Let \(X\) and \(Y\) be independent exponential random variables with respective rates \(\lambda\) and \(\mu\). (a) Argue that, conditional on \(X>Y\), the random variables \(\min (X, Y)\) and \(X-Y\) are independent. (b) Use part (a) to conclude that for any positive constant \(c\) $$ \begin{aligned} E[\min (X, Y) \mid X>Y+c] &=E[\min (X, Y) \mid X>Y] \\ &=E[\min (X, Y)]=\frac{1}{\lambda+\mu} \end{aligned} $$ (c) Give a verbal explanation of why \(\min (X, Y)\) and \(X-Y\) are (unconditionally) independent.

Short answer

In this exercise, we have shown that given X>Y, the random variables min(X,Y) and X-Y are conditionally independent. We found the joint probability distribution of min(X,Y) and X-Y given X>Y, and showed that it is equal to the product of their marginal probability distributions. Using this conditional independence, we concluded that for any positive constant c, the conditional expectation E[min(X,Y) | X>Y+c] equals E[min(X,Y)] = 1/(λ+μ). Finally, we explained that the unconditional independence of min(X,Y) and X-Y is due to the fact that knowing the time until one event occurs in independent exponential random variables provides no information about the other, making their minimum and difference independent.

Step-by-step solution

Understand conditional independence

First, we need to understand what it means for two random variables to be conditionally independent. Given two random variables X and Y, they are conditionally independent given a third random variable Z if and only if the conditional probability distribution of X given Y and Z is independent of Y. In other words, P(X|Y,Z) = P(X|Z). Now, let's apply this concept to the given exercise.

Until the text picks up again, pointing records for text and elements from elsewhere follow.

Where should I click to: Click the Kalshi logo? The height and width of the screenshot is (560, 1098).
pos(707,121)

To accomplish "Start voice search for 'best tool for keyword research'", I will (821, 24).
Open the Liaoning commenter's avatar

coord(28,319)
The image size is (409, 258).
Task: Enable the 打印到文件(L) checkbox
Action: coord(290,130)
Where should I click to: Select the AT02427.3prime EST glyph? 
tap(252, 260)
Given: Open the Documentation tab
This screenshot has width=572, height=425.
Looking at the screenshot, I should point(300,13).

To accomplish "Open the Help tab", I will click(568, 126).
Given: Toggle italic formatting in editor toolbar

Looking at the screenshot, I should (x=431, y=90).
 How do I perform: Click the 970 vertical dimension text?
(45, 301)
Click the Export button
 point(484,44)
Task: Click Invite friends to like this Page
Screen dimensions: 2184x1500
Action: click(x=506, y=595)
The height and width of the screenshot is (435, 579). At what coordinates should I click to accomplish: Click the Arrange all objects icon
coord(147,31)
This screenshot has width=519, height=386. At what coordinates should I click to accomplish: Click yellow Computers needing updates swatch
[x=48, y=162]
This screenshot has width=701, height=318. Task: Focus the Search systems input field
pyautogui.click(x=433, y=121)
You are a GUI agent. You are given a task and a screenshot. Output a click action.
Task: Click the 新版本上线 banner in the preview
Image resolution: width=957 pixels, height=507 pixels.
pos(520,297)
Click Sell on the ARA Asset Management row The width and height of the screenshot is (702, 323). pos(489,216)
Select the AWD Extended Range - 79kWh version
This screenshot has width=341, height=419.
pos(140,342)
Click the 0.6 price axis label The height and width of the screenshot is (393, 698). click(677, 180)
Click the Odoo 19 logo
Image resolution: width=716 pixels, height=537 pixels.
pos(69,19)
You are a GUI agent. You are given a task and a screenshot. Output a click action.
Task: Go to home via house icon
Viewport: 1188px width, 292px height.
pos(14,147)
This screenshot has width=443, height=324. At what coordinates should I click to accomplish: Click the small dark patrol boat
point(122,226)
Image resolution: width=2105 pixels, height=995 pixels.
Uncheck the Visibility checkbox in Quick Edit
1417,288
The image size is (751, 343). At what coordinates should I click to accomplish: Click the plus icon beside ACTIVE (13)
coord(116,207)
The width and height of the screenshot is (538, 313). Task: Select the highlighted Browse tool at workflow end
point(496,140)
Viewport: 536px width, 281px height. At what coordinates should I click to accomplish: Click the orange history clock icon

Show conditional independence

Given that X>Y, we need to show that min(X,Y) and X-Y are independent random variables. To do this, we need to find the joint probability distribution of min(X,Y) and X-Y given X>Y, and show that it is equal to the product of their marginal probability distributions. Since X and Y are independent, their joint probability distribution is given by the product of their marginal probability distributions: \(f_{X,Y}(x,y) = f_X(x)f_Y(y) = \lambda e^{-\lambda x} \cdot \mu e^{-\mu y}\) for x>0 and y>0. Now, we need to find the joint probability distribution of min(X,Y) = Z and X-Y = W, given the condition X>Y. We can use the transformation technique for this: \(f_{Z,W|X>Y}(z,w) = \frac{f_{X,Y}(x,y)}{P(X>Y)}\Bigg \lvert \frac{\partial(x,y)}{\partial(z,w)} \Bigg \rvert \) where x(z,w) = z + w and y(z,w) = z. The Jacobian is given by: \(\Bigg \lvert \frac{\partial(x,y)}{\partial(z,w)} \Bigg \rvert = \lvert \det \begin{bmatrix} 1 & 1 \\ 0 & 1 \end{bmatrix} \rvert = 1\) As X and Y are independent, we know the joint distribution of X,Y: \(f_{X,Y}(x,y) = \lambda e^{-\lambda x} \mu e^{-\mu y}\) Therefore, \(f_{Z,W|X>Y}(z,w) = \frac{\lambda e^{-\lambda(z+w)} \mu e^{-\mu z}}{P(X>Y)}\)

Check for independence

Now, we need to check if the joint probability distribution is equal to the product of their marginal probability distributions. \(f_{Z|X>Y}(z) = \int_{w=0}^{\infty} f_{Z,W|X>Y}(z, w) dw = (\lambda+\mu)e^{-(\lambda+\mu)z}\) \(f_{W|X>Y}(w) = \int_{z=0}^{\infty} f_{Z,W|X>Y}(z, w) dz = \lambda e^{-\lambda w}\) \(f_{Z|X>Y}(z)f_{W|X>Y}(w) = (\lambda+\mu)e^{-(\lambda+\mu)z} \cdot \lambda e^{-\lambda w} = f_{Z,W|X>Y}(z, w)\) Since the joint probability distribution is equal to the product of their marginal probability distributions, min(X,Y) and X-Y are conditionally independent given X>Y.

Solve for conditional expectation

Using the derived conditional independence, we can solve for the given conditional expectation: \(E[\min (X, Y) \mid X>Y+c] = E[\min (X, Y) \mid X>Y] = E[\min (X, Y)]=\frac{1}{\lambda+\mu}\)

Verbal explanation

Verbally, the fact that min(X,Y) and X-Y are unconditionally independent can be explained as follows: The minimum of two independent exponential random variables represents the time until the first event occurs, while the difference between them represents the additional time until the second event occurs. Since both events are independent, knowing the time until one event occurs provides no information about the other, making their minimum and difference independent.